Bernard Benoliel et Jean-Baptiste Thoret partent du « Principe d’Oz » (titre du premier chapitre du livre) pour tracer les grandes lignes d'un genre, le road movie, qui ne porte pas encore son nom au moment où Dorothy quitte sa fermette pour un ailleurs utopique. Pourquoi Le Magicien d'Oz et non - comme on pouvait s'y attendre - Easy Rider comme film emblème ? Simplement parce qu'au-delà du fait que le classique de Victor Fleming est profondément ancré dans la culture et l'imaginaire américains, il contient en son sein la sève même du genre. Dorothy part à la recherche du pays des merveilles mais ce qu'elle découvre à l'issue de son voyage se révèle déceptif. Si la quête est une impasse, Dorothy devait pourtant la faire pour comprendre que cet ailleurs utopique auquel elle aspirait de tous ses vœux était là, sous ses pieds, petit bout de terre aride qui se transforme en home sweet home à l'issue de cette aventure sans lendemain.

Le Magicien d’Oz contient en son sein les deux dynamiques du road movie, et plus largement de la grande fiction américaine : la ligne droite - l’envie de partir, de tailler la route - et la spirale, le retour au point de départ. Le roadrunner est poussé à prendre la route  pour combler un manque, pour échapper à une frustration et ce qu'il découvre in fine c'est qu'il n'existe pas un ailleurs où ses plaies seraient miraculeusement guéries. Il revient au point de départ géographique mais il a avancé dans son rapport à la société, au monde, à l'existence. Le road movie est donc d’abord un itinéraire mental, la recherche d’un « espace utopique situé au fond de soi. »

Le road movie n'est pas à proprement parlé un genre, mais un fil qui traverse le cinéma américain classique comme moderne, et qui relie des œuvres stylistiquement et thématiquement très différentes. En se déployant autour du motif de la route, c'est à un véritable voyage au cœur du cinéma américain auquel nous invite le livre de Benoliel et Thoret. On y explore non seulement le western et le regard rétrospectif que porte Easy Rider et sa descendance sur ce genre fondateur, mais aussi des films aussi variés que L'Emigrant de Charles Chaplin, Apocalypse Now de Francis Ford Coppola ou encore Bip-Bip et le Coyote...  On trouve donc dans ce livre-somme aussi bien des analyses des films matrices que de leur descendance, des œuvres qui s'inscrivent totalement dans le genre comme d'autres qui prennent des chemins de traverse. La route en elle-même n'est pas en effet pour les auteurs une condition sine qua non - c'est le trajet qui compte -, ce qui leur permet d'intégrer dans la notion de road movie des films comme 2001 : l'Odyssée de l'espace de Stanley Kubrick, Tron de Steven Lisberger, The Swimmer de Frank Perry ou encore Matrix des frères Wachowski. Un trajet qui peut être interrompu, violemment même comme dans le survival, versant dépressif du genre.

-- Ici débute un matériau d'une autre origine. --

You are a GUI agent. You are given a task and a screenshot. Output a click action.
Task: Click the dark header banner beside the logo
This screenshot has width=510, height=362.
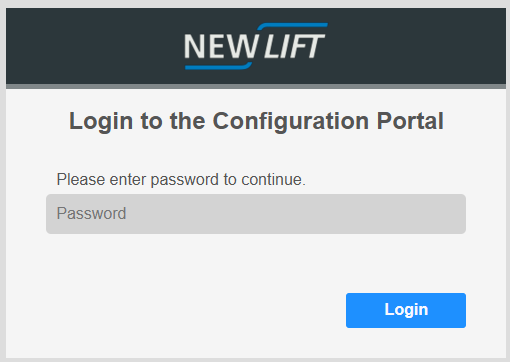pyautogui.click(x=93, y=46)
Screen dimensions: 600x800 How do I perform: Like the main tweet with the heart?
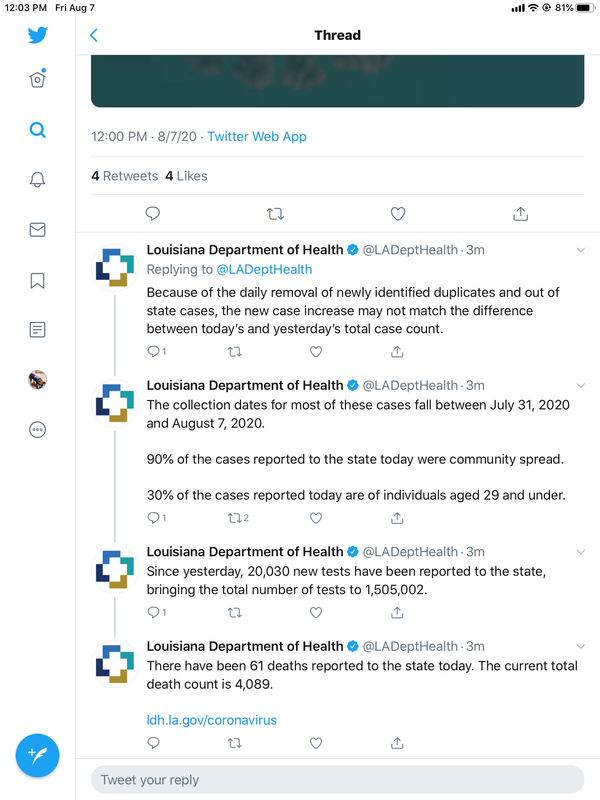pyautogui.click(x=398, y=214)
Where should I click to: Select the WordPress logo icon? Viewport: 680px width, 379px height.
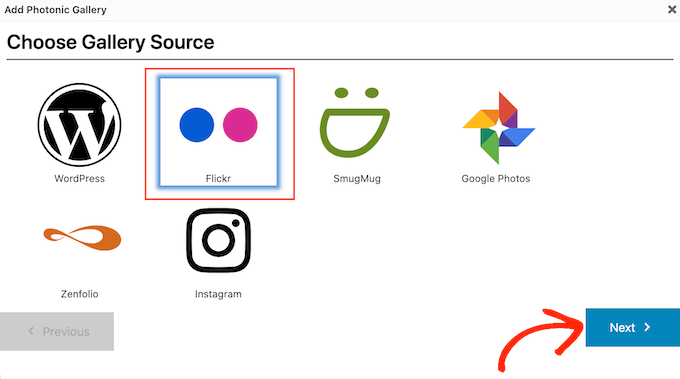(79, 125)
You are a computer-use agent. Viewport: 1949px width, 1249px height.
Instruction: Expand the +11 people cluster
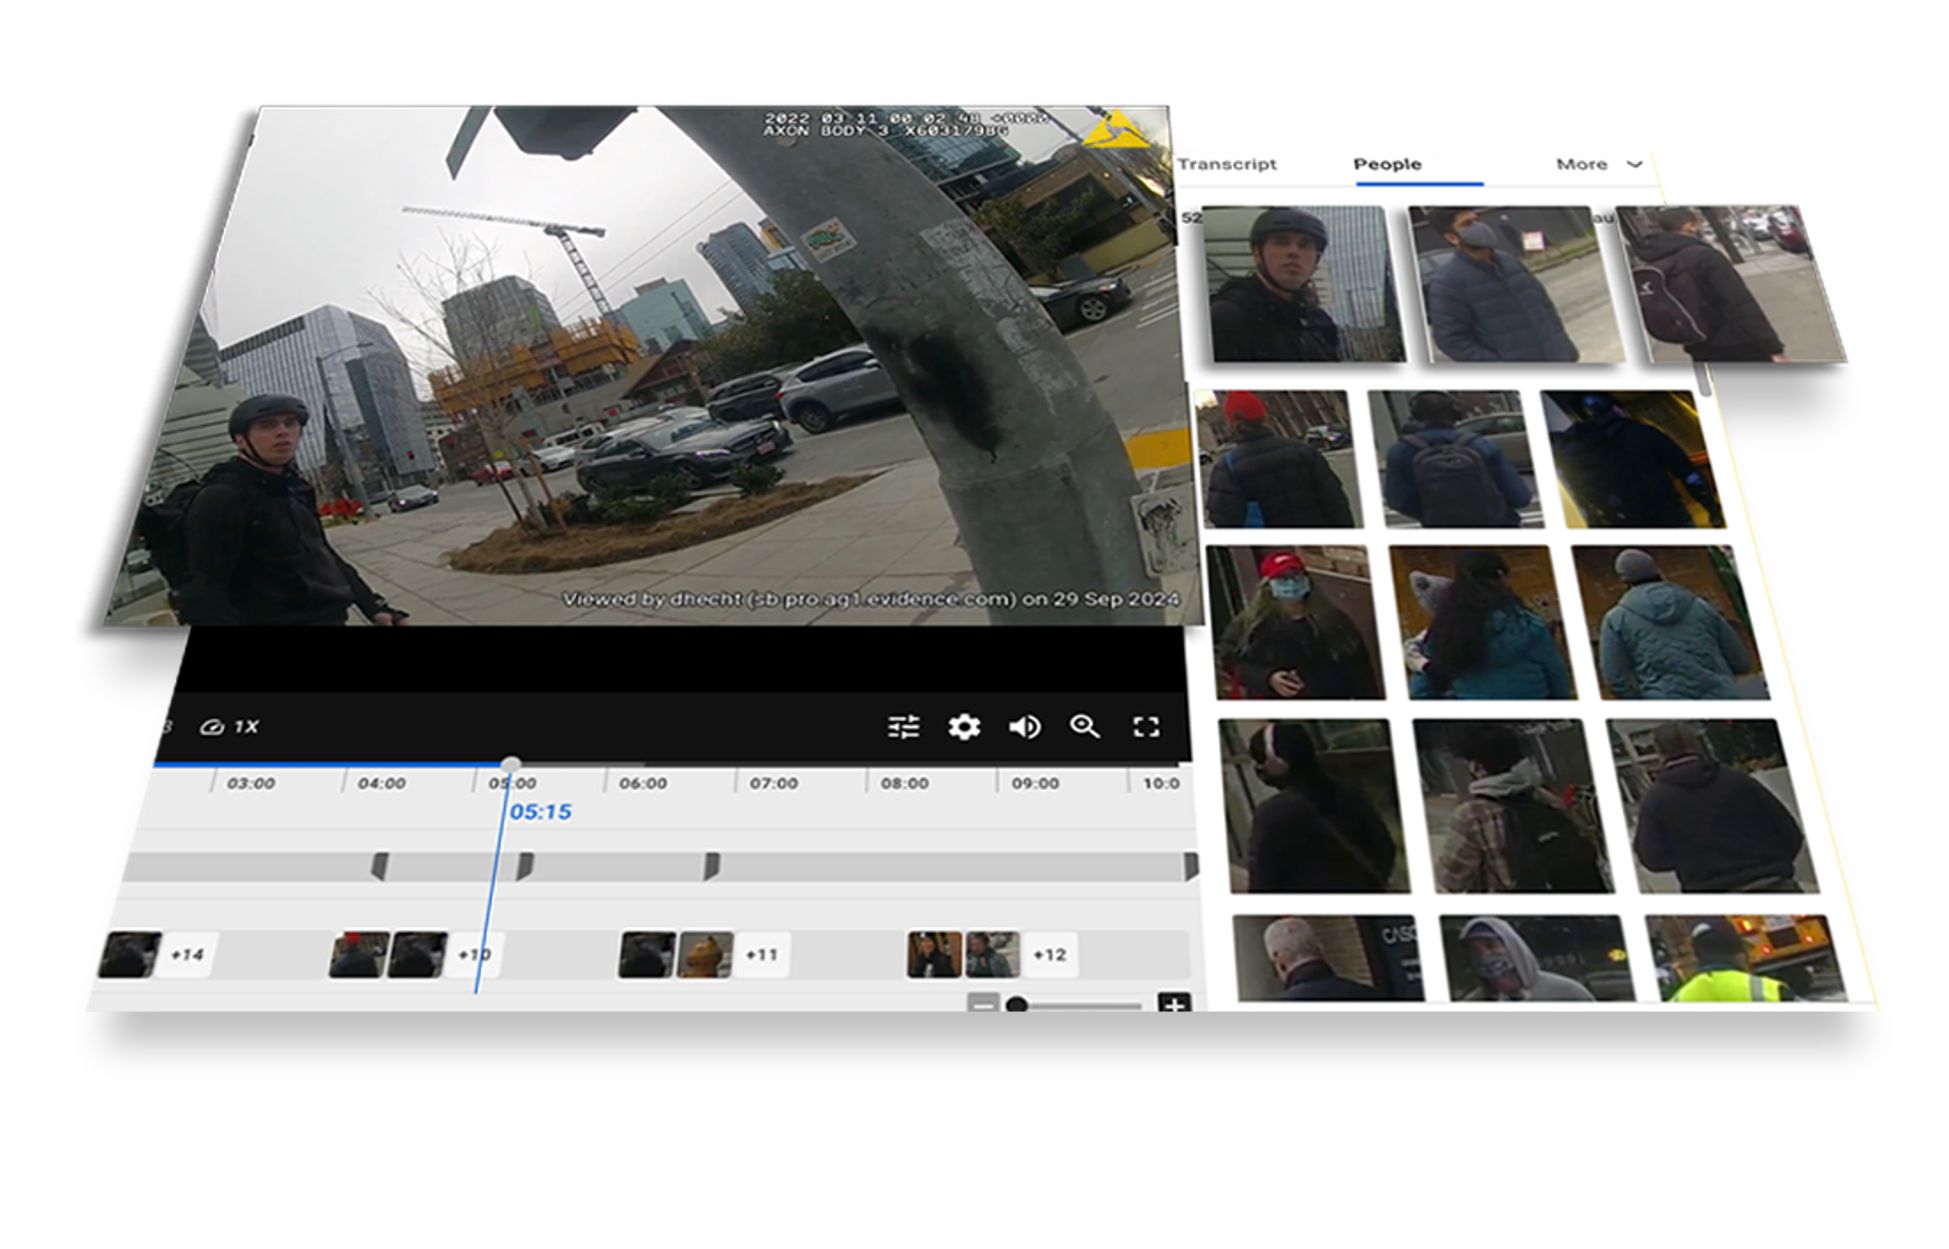coord(762,955)
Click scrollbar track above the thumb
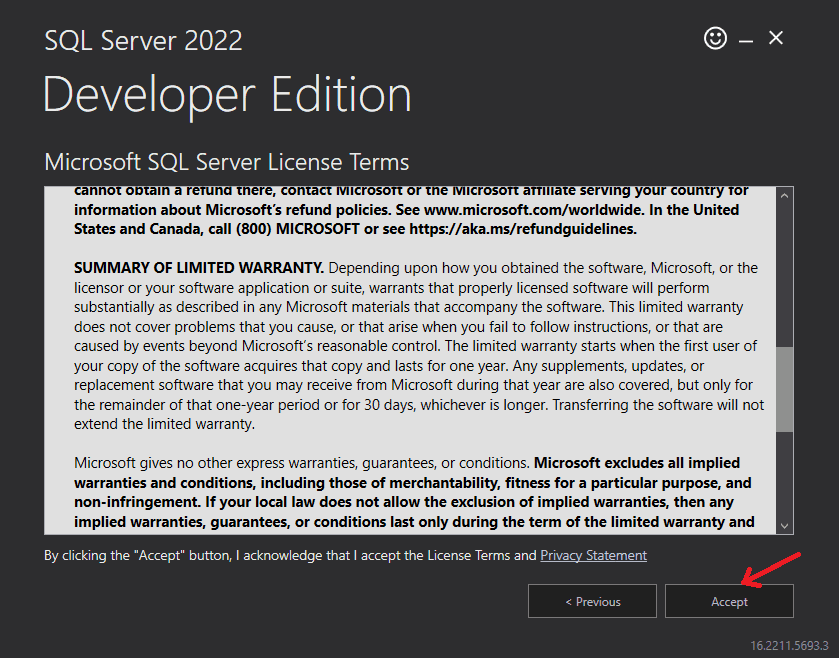 785,270
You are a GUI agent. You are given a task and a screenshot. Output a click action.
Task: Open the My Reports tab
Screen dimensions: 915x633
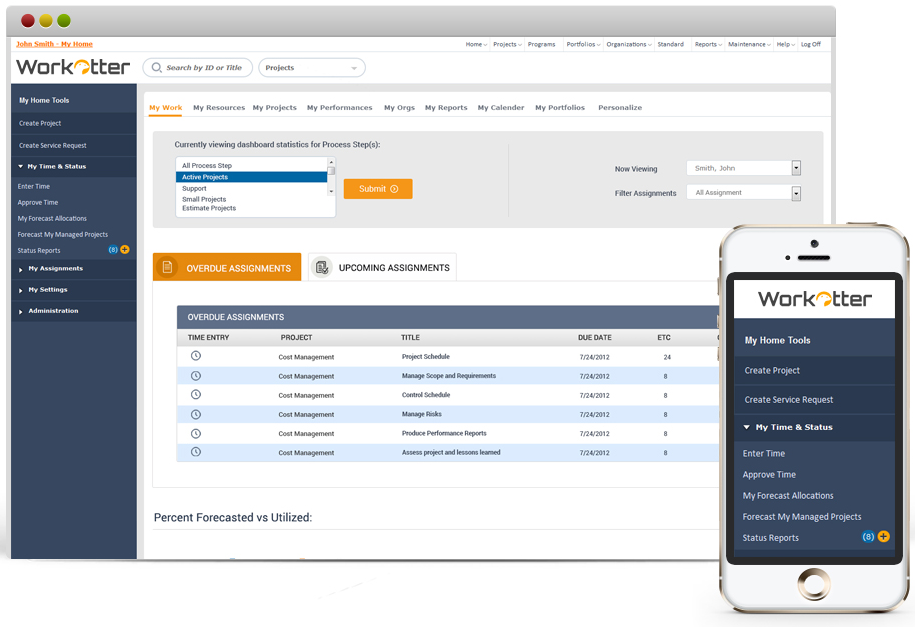point(445,108)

Cette richesse du corpus de films étudié permet aux deux auteurs de raconter quelque chose  de l'Amérique. Ils inscrivent constamment ce grand mouvement de la fiction cinématographique dans l’histoire, dans la philosophie du pays. Dès les origines, il y a cette idée de s'enfoncer dans le wilderness, que ce soit pour partir à la recherche d'une forme de pureté originelle ou pour apporter la civilisation. Le road movie est donc un genre typiquement américain, il n’a même de sens pourrait-on dire que dans ce cadre historique, philosophique précis, dans cet espace géographique.

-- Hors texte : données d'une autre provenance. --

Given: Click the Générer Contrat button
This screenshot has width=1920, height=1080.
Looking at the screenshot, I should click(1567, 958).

Pour aller vite, dans le road movie primitif (le western) on prend la route pour conquérir le territoire, pour évangéliser, pour civiliser. Si l'on part, c'est dans un but concret : fonder un foyer, bâtir une ville, transporter du bétail, apporter la loi, fédérer... une vision qui change radicalement entre 1969 et 1974 où la route devient une quête de liberté. Seulement, l'absence de sens pèse sur la façon dont le Nouvel Hollywood met en scène la route, et c'est le vide existentiel qui s'empare d'un genre qui devient dès lors métaphysique. On bascule dans la quête de soi et non plus dans la quête d'une nation, d'un peuple, même si la question primitive (la communauté américaine existe-t-elle ?) demeure toujours en arrière-plan.

Thoret et Benoliel analysent très précisément ces années 70 et montrent comment ces films se situent historiquement dans les années 30, passant par dessus la génération des parents pour se référer aux grands-parents, à quelque chose de plus authentiquement américain. Des années 30 marquées par la crise, décennie douloureuse qui ramène le peuple américain (ou du moins sa représentation cinématographique) à des valeurs morales, éthiques que l'on retrouve dans  ce film emblématique qu'est Les Raisins de la colère (l'un des rares films de Ford étudiés, ce qui n'empêche pas le cinéaste d'être présent à chaque page du livre. Les cinéastes des 70's se raccrochent à cette image romantique et bien qu'ils incarnent le versant désenchanté du road movie traditionnel, il y a au fond d'eux cette croyance en un horizon, un ailleurs possible.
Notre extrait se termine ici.